New policies soon followed. In April, Ohio passed its first law regulating how and when farmers can spread fertilizer and manure on their fields, though it applies only to farmers in the state’s western Lake Erie Basin. The governors of Michigan and Ohio, along with the premier of Ontario, signed an agreement in June to cut the amount of phosphorus pollution flowing into western Lake Erie by 40 percent over the next 10 years.
Nonetheless, recent research gives a worrying prognosis for Lake Erie’s health. The number of harmful algae blooms is likely to double over the next century due to climate change, according to an Ohio State University study published this month. Less snow, heavier spring rainfall, and warmer temperatures are expected to provide ideal growing conditions for algae. The changing climate means the states may need to reduce phosphorus pollution even further than 40 percent to control the toxic blooms, the study’s authors said.

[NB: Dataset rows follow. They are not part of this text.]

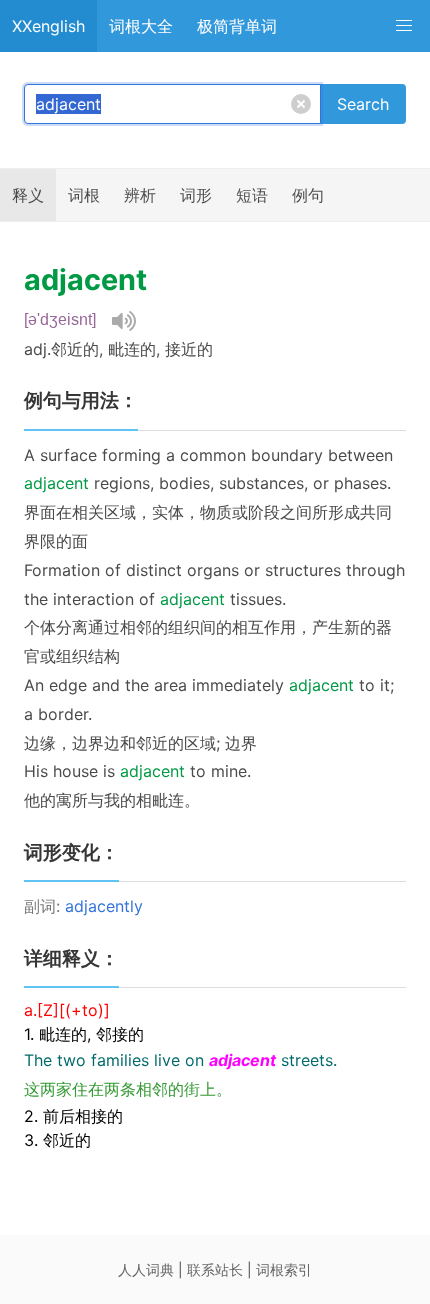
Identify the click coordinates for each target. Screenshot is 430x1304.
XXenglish (48, 26)
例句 (308, 195)
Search (363, 104)
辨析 (140, 195)
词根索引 (284, 1269)
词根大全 (141, 26)
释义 (28, 195)
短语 (252, 195)
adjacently (104, 906)
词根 (84, 195)
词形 (196, 195)
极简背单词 (237, 26)
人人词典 (146, 1269)
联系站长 (215, 1269)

Reining in pollution from large livestock farms is a big part of the solution that has so far been overlooked, according to environmental organizations in Ohio. The largest farms, classified as concentrated animal feeding operations (CAFOs), are regulated under the Clean Water Act. But many farms are too small to meet the CAFO threshold yet still generate nutrient pollution from manure, the groups argue.
Line 5 Subject to State Scrutiny
The revelation in 2012 of a section of oil pipeline crossing beneath the Great Lakes at the Straits of Mackinac resulted in intense public scrutiny. In 2015, state leaders responded. The Michigan Petroleum Pipeline Task Force released a report in July that raised significant concerns about the Line 5 oil pipeline and left the door open to the line’s potential closure.
In September, Michigan signed a deal with Line 5’s operator, Canadian energy company Enbridge, to prohibit the transport of heavy crude oil through the pipeline. Governor Rick Snyder also formed a state Pipeline Safety Advisory Board to carry out the task force’s recommendations, among them an analysis of alternatives to transporting oil through Line 5. Earlier this month, Traverse City-based water law and policy group For Love of Water (FLOW) presented an independent report to the board asserting that the portion of Line 5 that crosses the Straits could be decommissioned without negatively affecting energy consumers in Michigan’s Upper Peninsula or refineries in southern Michigan and Canada.
Concerns about other energy projects in the Great Lakes region also surfaced this year. A proposal by Canadian utility Ontario Power Generation to build a nuclear waste disposal facility near Lake Huron prompted a flurry of local resolutions against the project. Federal and state lawmakers from Great Lakes states have criticized the plan, and the Canadian government postponed a decision to approve or deny the proposal until March 1, 2016.
Also on the horizon is a pilot project to build the first offshore wind farm in Lake Erie near Cleveland. The project’s prospects improved earlier this month after a European wind developer agreed to build the $US 120 million installation.